We see this issue all the time where I shoot.  I'm going to tell you how we handle it, but of course,  YMMV.   We don't believe it's a white balance issue per se; it's just lousy default color rendering that's fairly straightforward to correct.

Obviously, the suggestion that you can't expect decent skin tones if your subject's wearing makeup is not helpful.  Forget Nikon for fashion and glamour if that's true.  Which it's not.

What we think at my studio:

(1) This issue actually started with Nikon's current "Gen 2" Picture controls--meaning, that it's actually present on the D300 and D700 as well, but definitely more of a problem with the D7000 and beyond.   Most of the shooters with whom I work noticed it when Nikon transitioned away from the "D2X" color modes, which many of them dearly loved.  We didn't dislike D300s / D700 skin / D3 skin tones, but we didn't like them as much as the D2X "mode I" processing.  We all hated the D7000's defaults and have disliked most Nikon color defaults ever since.

(2) If you analyze D7000 etc. skin tones from "portrait" or "neutral" Gen. 2 Picture Controls with a CMYK dropper, you'll see that Nikon almost never gets what most commercial printers would consider to be a flattering magenta-yellow balance.   Sometimes, magenta's way off the charts.  Sometimes yellow.   You could desaturate, of course, but the balance is still FUBAR.

(If you're interested to learn how commercial printers often evaluate skin tones in submitted work, start here:

http://help.smugmug.com/customer/portal/articles/93363 )

(3) The "Neutral" and "Portrait" picture controls have really soft RGB contrast curves and +1 or +2 contrast picture controls only twist the very far ends of the histogram--so your midtones stay flat with increasingly muddy blacks and crunched highlights.  So in addition to the poor magenta-yellow balance, you get abnormally flat shadows and often, a hint of goulish grey if you look hard.

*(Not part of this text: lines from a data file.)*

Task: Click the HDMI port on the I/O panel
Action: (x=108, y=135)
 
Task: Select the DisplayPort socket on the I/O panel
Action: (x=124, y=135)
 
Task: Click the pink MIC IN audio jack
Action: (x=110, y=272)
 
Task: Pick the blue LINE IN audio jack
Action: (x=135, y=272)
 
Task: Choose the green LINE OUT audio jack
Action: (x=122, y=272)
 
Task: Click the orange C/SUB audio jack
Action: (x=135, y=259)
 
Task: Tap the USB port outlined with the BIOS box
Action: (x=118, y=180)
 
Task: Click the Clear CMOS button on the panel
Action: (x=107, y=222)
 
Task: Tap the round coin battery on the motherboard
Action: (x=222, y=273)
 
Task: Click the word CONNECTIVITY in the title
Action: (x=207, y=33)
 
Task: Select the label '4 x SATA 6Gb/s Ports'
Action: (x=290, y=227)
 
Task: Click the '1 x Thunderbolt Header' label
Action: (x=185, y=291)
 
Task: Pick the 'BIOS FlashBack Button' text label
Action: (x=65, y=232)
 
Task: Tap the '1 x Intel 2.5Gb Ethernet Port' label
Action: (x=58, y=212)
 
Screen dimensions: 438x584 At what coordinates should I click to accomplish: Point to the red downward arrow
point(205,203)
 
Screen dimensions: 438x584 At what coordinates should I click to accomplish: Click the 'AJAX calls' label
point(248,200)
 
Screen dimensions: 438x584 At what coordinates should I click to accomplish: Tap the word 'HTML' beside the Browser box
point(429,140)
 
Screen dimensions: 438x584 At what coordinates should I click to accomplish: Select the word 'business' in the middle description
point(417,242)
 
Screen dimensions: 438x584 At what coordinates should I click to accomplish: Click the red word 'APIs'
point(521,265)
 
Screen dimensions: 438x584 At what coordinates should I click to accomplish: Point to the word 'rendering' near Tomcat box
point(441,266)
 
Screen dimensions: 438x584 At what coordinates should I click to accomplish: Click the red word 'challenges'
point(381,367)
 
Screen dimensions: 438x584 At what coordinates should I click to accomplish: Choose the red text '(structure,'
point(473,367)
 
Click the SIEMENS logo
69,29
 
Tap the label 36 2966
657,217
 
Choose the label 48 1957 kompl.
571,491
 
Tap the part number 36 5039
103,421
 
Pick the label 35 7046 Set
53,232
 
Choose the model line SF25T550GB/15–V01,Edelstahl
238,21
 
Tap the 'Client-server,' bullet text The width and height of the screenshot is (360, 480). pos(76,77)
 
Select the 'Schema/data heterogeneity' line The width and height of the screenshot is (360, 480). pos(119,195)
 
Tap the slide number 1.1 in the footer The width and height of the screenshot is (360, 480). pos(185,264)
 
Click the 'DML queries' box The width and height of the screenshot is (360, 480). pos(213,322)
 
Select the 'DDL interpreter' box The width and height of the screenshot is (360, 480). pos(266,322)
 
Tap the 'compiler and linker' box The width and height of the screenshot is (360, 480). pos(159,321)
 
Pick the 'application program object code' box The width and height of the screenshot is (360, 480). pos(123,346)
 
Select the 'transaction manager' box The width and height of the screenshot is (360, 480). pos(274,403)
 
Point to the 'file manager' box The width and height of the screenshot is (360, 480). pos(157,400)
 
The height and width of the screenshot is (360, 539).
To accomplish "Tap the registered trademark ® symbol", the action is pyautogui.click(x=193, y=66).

Sum: poor magenta-yellow balance + soft midrange tone curves = bad, bad skin tones in any white balance.

How we fix it:

(1) Just ignore Nikon in-camera color defaults and software.  Process with Adobe Camera Raw or Lightroom, which will almost always--just on the on the face of it--snap your magenta-yellow balance back in line.  It's one of the big differences between the OEM RAW processing and Adobe's, and it's something you easily test for yourself with photoshop's CMYK dropper.

(2) Avoid Adobe's Nikon camera calibration profiles--they're too good at reproducing Nikon's poor color balance.  Stick with Adobe Standard calibration or, if you have occasion to set your shoot carefully, get a color passport and calibrate specifically for your scene's light with Adobe's free utility.  This isn't painless, but it guarantees the best possible color interpretation.

(3) Use Lightroom's fabulous HSL dropper adjustment tool to quickly spot-shift any tones you still don't like.

(4) OR: try VSCO's *fabulous* film-inspired color calibration profiles.   I'm not entirely sold on VSCO Film's "look," but the ACR camera calibration profiles they offer as a part of their package are *fabulous* for just getting fantastic digital color, especially skin tones.  We especially like the "Kodak Portra 2N" profiles, which gets very close to the old D2X "Mode I".

The Gotchas:

Obviously, you do still need to be sensitive to exposure and white balance.   Meaning, of course, that you need to be careful of mixed light (shady moments on a sunny day, etc).

Everyone here but me loves default Nikon color and software, so there's always the danger you're taking advice from a total know-nothing quack.  But since you've already gone on record that it's not for you, hope you find these suggestions helpful.